I didn't cheer like all the other people around me. Instead, I had noticed a black moving dot, darting from place to place, post to post, as if it wasn't supposed to be there. It seemed to be the same shadowy figure from only two days ago. The shadow's clothing was completely black and hard to notice, like a saboteur, but this person was almost entirely covered in clothing. Criminals on television had never looked like this; they normally had a small slit that showed their eyes. I tried to make out any details I could, but only deducted that the person was an adult. The height of this shadowy man looked rather tall, too tall to be a teenager.
I was brought back to reality when my father dragged me to the train, which was about to be tested for the first time with more than fifty passengers. Dad plopped me into a seat and shouted a single phrase that he'd wanted to say throughout his childhood: "All aboard!"
The train carriages' doors sealed shut and the lights dimmed. A small whirring noise was increasing in intensity and suddenly went silent. The train began to slide on the monorail steadily. People murmured in question, but I could see a pinprick of light expanding to reveal a transparent tunnel. I could see the creatures of the sea. They swam carelessly and freely, like the fish in the aquarium. I turned to face my beaming father and smiled back.
Before he could say anything, the train lurched uneasily and the bright red lights blinked on and off. Sparks began to fly from the wheels of the train. The loudspeakers repeated the same words over and over again: "Emergency alert!"

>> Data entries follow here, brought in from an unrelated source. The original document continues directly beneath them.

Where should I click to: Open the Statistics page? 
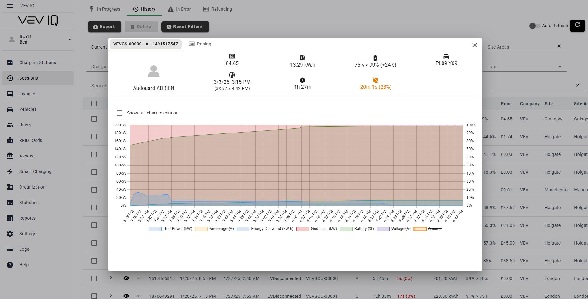coord(29,203)
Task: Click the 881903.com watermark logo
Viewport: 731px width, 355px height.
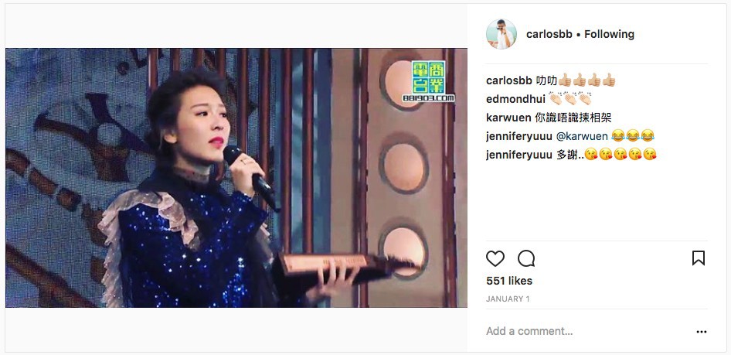Action: click(x=429, y=80)
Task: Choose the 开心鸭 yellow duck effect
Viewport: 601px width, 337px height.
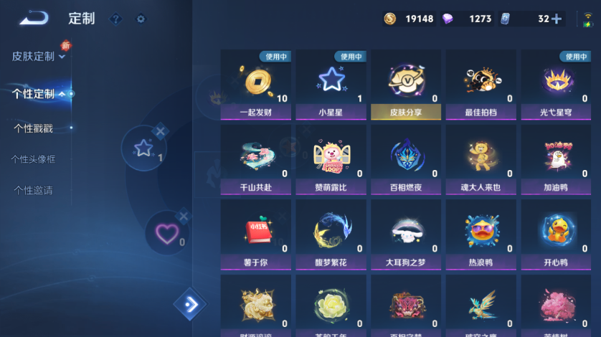Action: [x=556, y=234]
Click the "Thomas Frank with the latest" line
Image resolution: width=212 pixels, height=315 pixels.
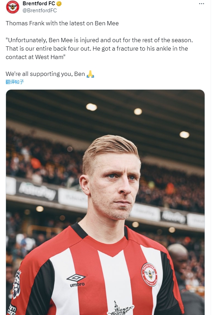(62, 24)
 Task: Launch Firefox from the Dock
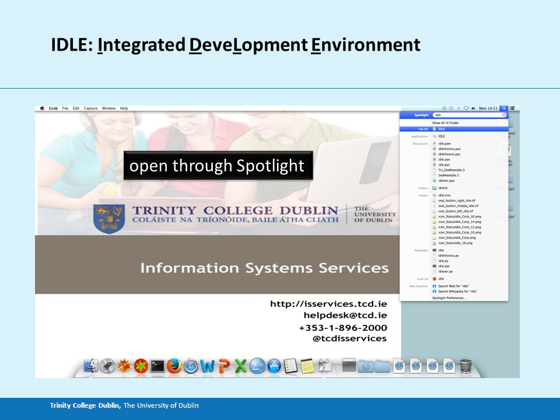(x=174, y=366)
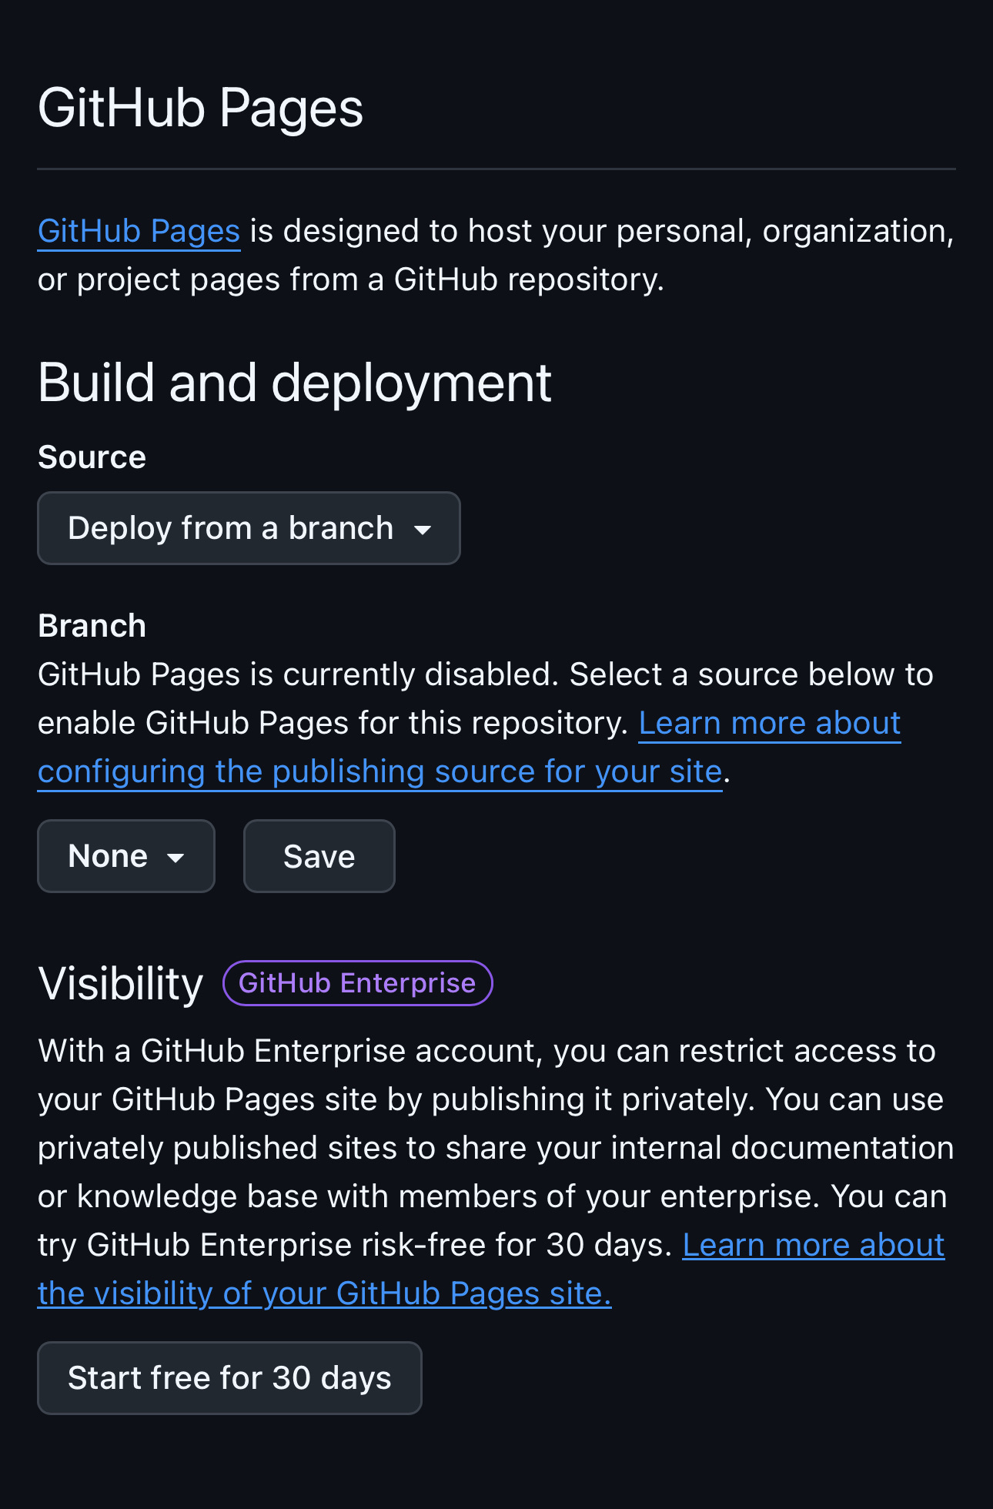Start the free 30 days Enterprise trial
The image size is (993, 1509).
(229, 1378)

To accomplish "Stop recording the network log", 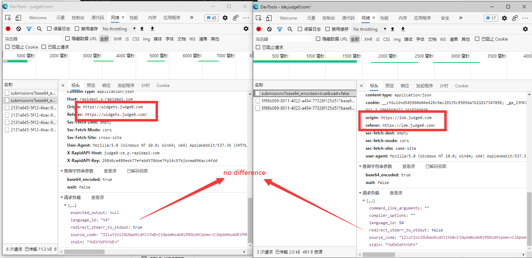I will (x=8, y=29).
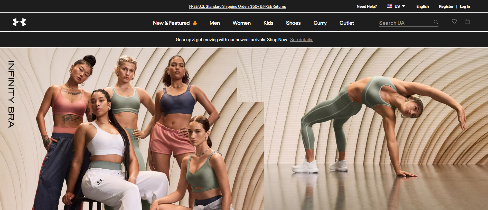The image size is (488, 210).
Task: Open the Curry menu
Action: pos(320,23)
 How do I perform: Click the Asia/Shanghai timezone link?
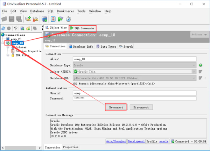pyautogui.click(x=116, y=141)
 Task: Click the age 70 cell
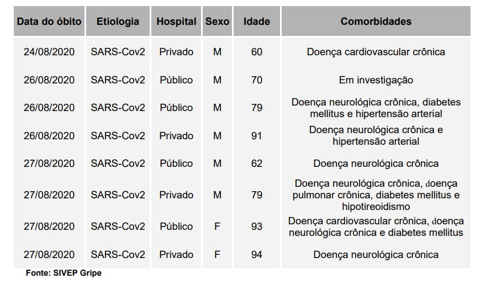[x=257, y=80]
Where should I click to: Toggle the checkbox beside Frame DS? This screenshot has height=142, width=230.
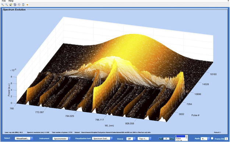212,138
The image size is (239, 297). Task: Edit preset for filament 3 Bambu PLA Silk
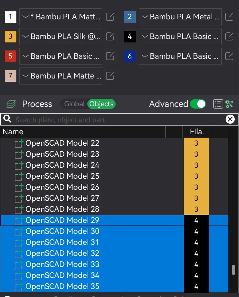click(x=110, y=36)
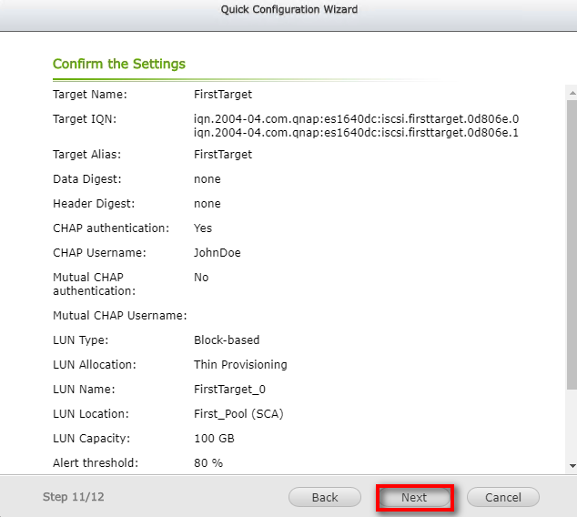Click the Thin Provisioning allocation value

coord(240,364)
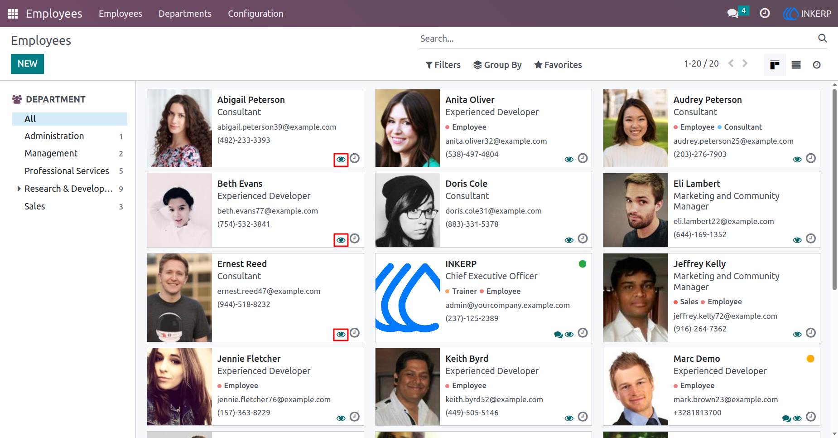Screen dimensions: 838x438
Task: Switch to activity view
Action: [x=817, y=65]
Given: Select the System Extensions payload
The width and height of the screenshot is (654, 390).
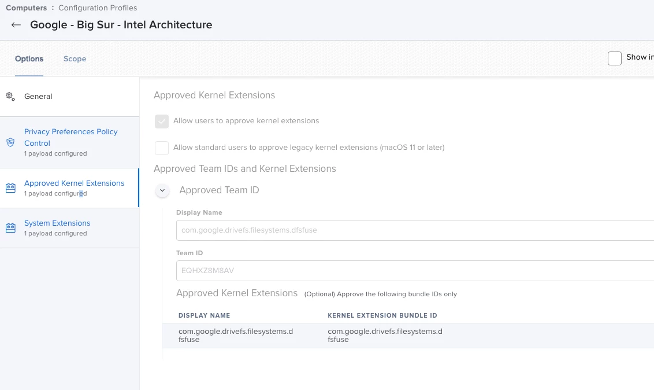Looking at the screenshot, I should point(57,223).
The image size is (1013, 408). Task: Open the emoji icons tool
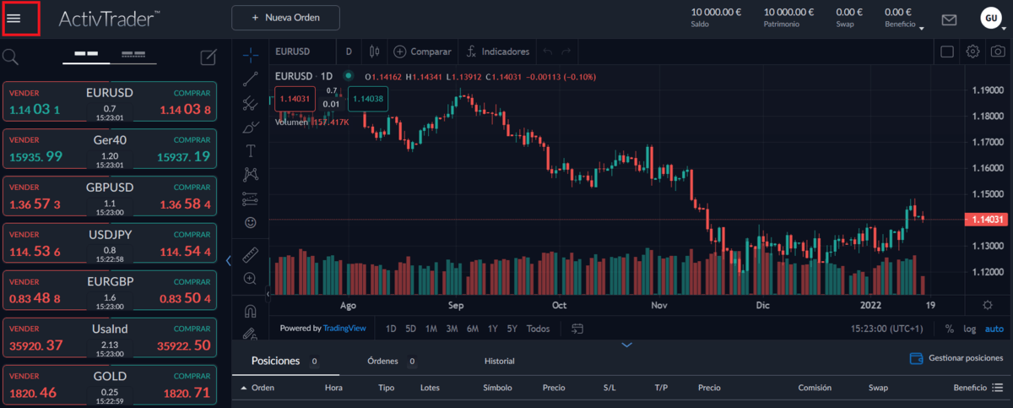point(250,223)
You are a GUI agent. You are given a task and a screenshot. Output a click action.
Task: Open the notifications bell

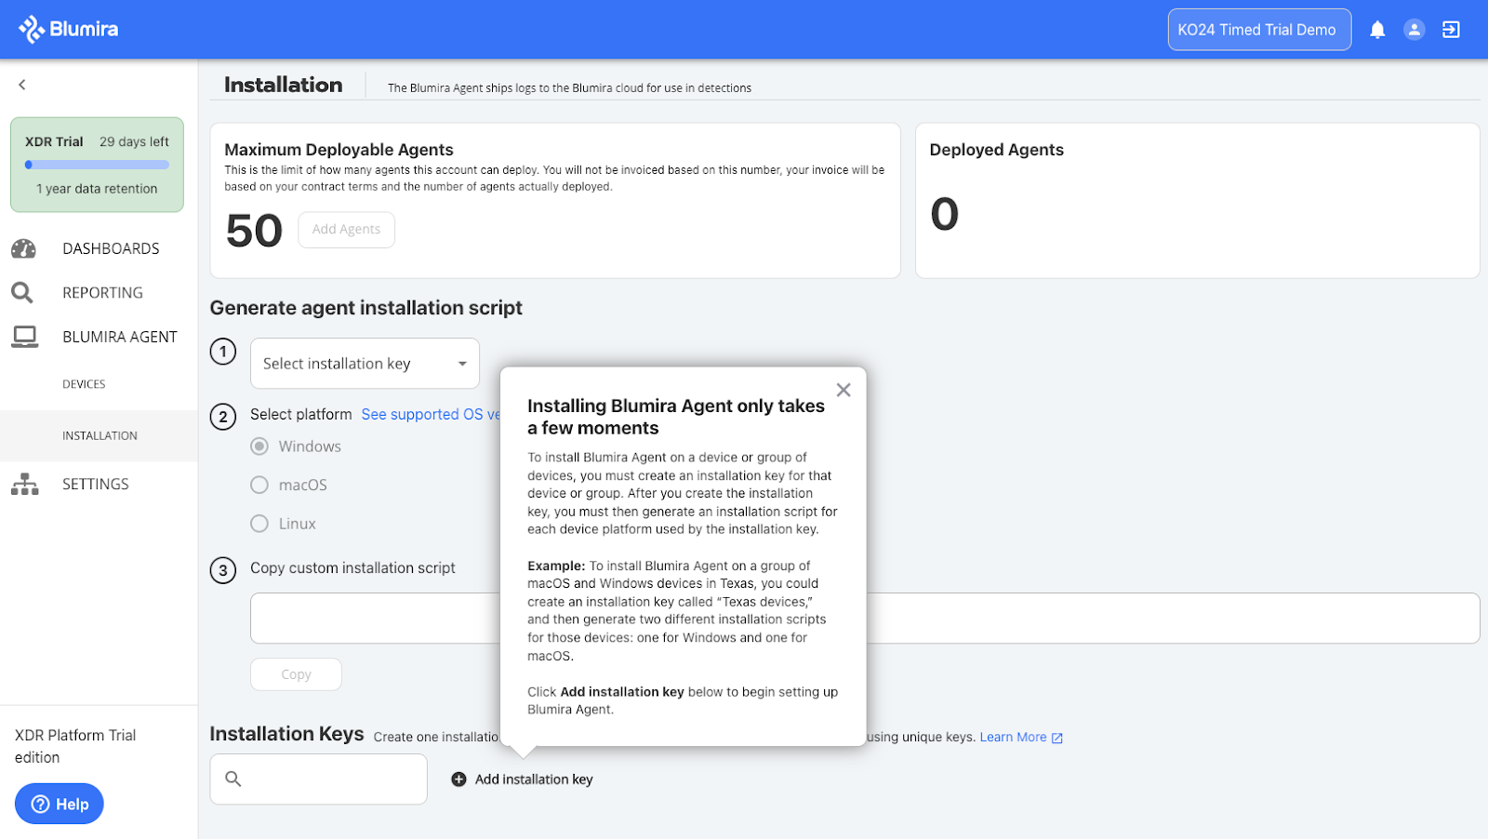pyautogui.click(x=1377, y=30)
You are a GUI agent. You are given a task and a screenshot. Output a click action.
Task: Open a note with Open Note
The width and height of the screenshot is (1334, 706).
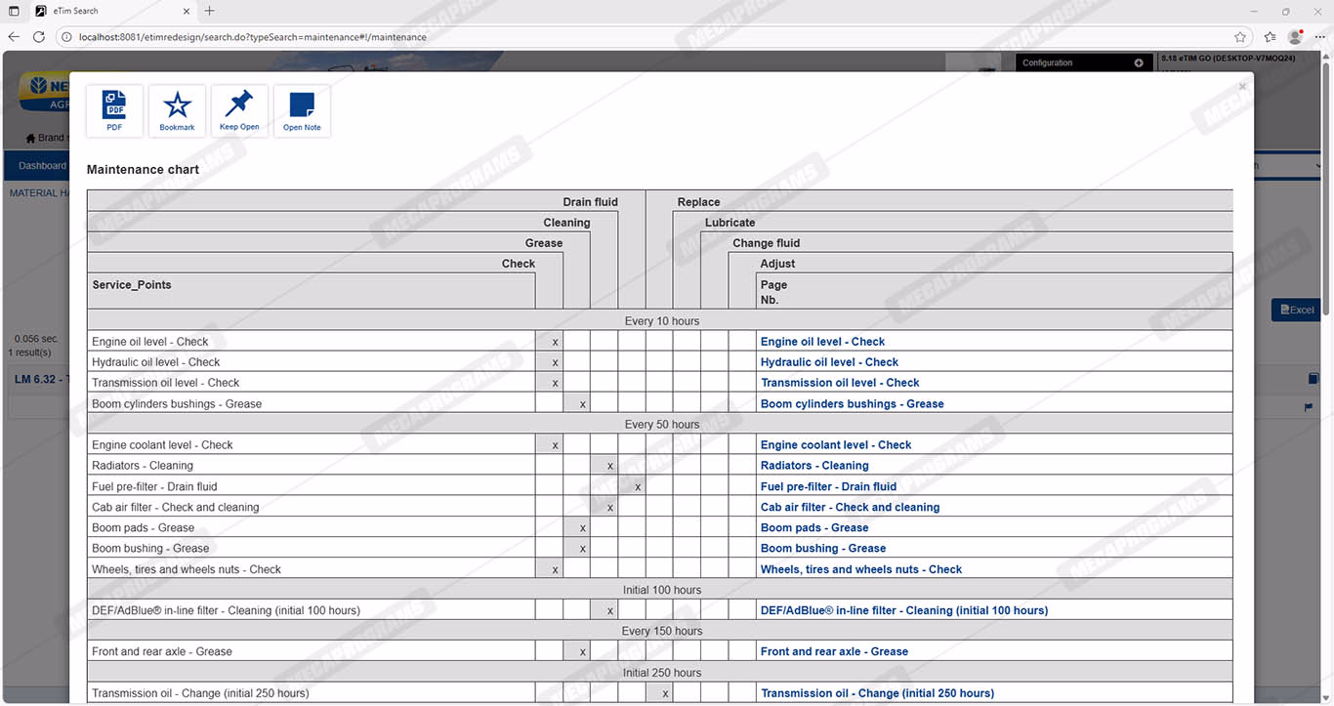[x=302, y=110]
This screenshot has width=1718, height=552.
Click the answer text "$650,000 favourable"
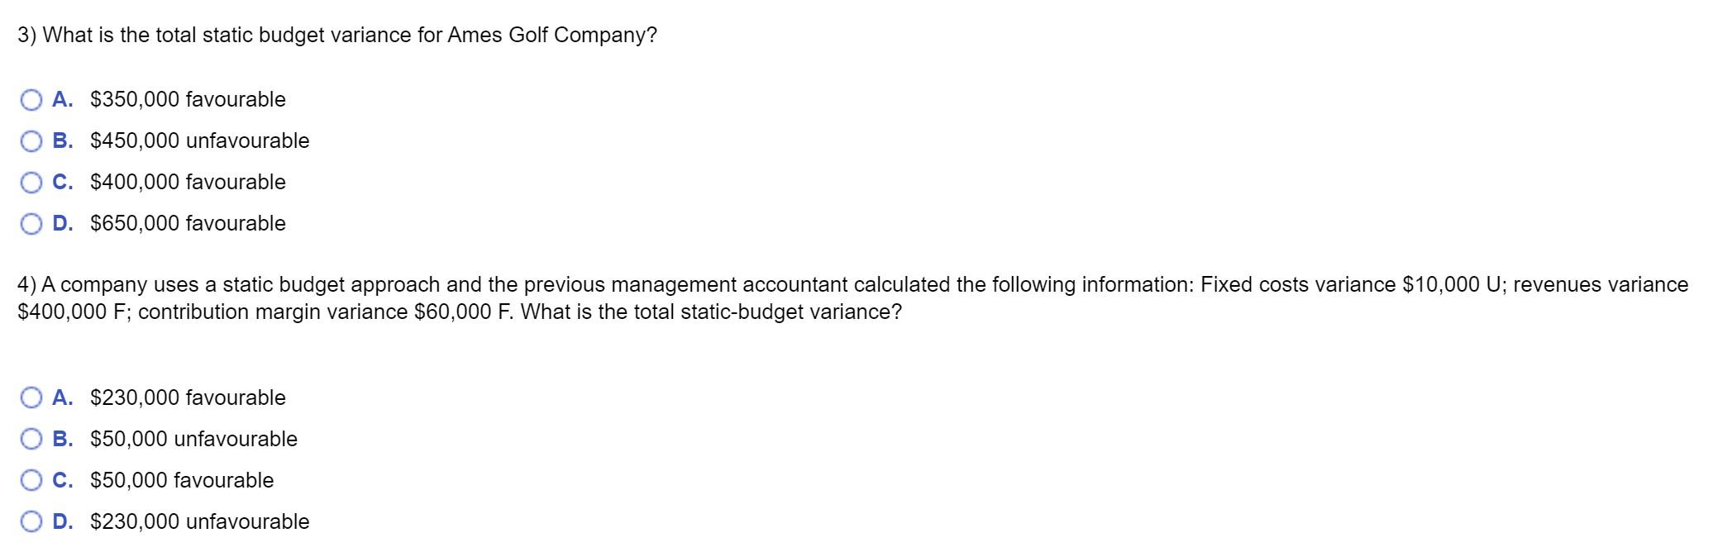187,223
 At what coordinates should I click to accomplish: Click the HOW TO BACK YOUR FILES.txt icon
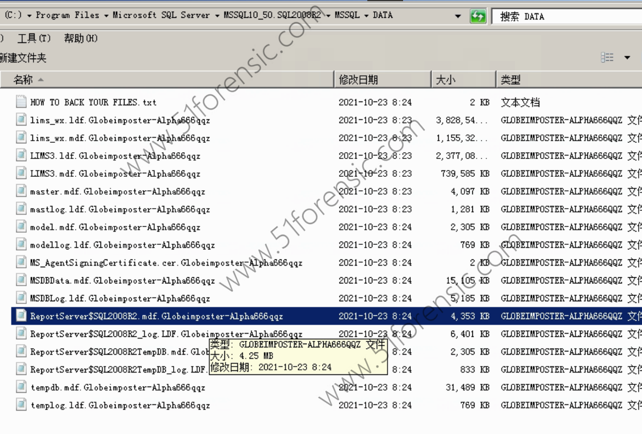coord(21,102)
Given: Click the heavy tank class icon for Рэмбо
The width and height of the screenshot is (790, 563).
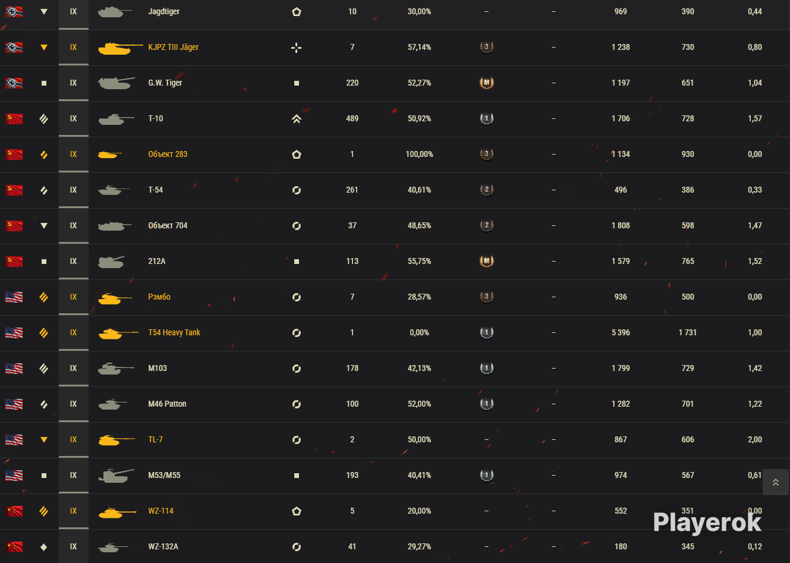Looking at the screenshot, I should click(44, 297).
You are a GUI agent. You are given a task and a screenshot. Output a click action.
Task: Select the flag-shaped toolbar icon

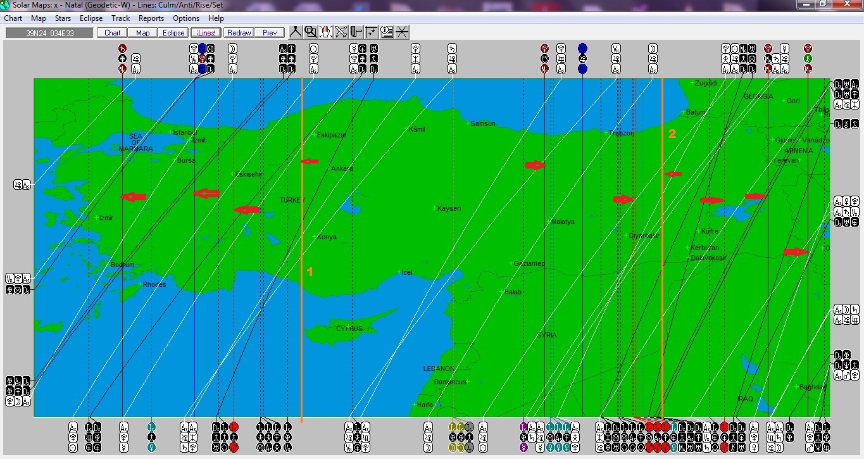point(356,32)
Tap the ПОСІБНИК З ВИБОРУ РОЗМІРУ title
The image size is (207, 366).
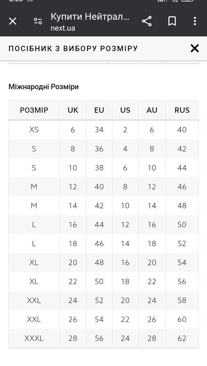73,48
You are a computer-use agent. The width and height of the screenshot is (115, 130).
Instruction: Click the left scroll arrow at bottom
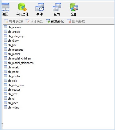(x=2, y=126)
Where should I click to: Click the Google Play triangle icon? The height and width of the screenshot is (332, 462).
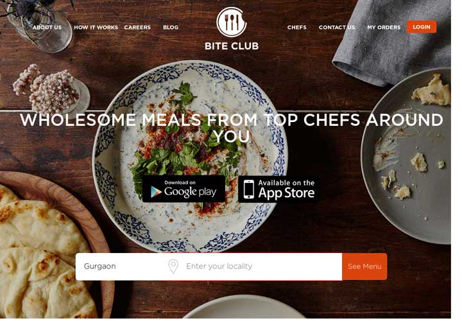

The train began to derail and smashed into the newly formed chemical glass. Water flooded in and the train floated, creating another hole above the railway and sending it upwards, through the sea. Water even began to flood the inside of the train and kept piling. Passengers were trapped under the wave of rising water; there was too much to move against it. Luckily, we had floated up towards the surface of the sea. Dad opened the doors and let the water trickle out before letting people out. Everyone scrambled off. Only two bodies didn't move at all, because they couldn't. They seemed unconscious.
YOU ARE READING
The Underwater Train (Chapters 1 - 3)
Mistério / SuspenseAyumi’s father is the CEO of his company and is building a new train - the first underwater train ever. After a small incident, Ayumi suspects that there is a criminal on the loose, ready to destroy all the plans The Underwater Train Company have …...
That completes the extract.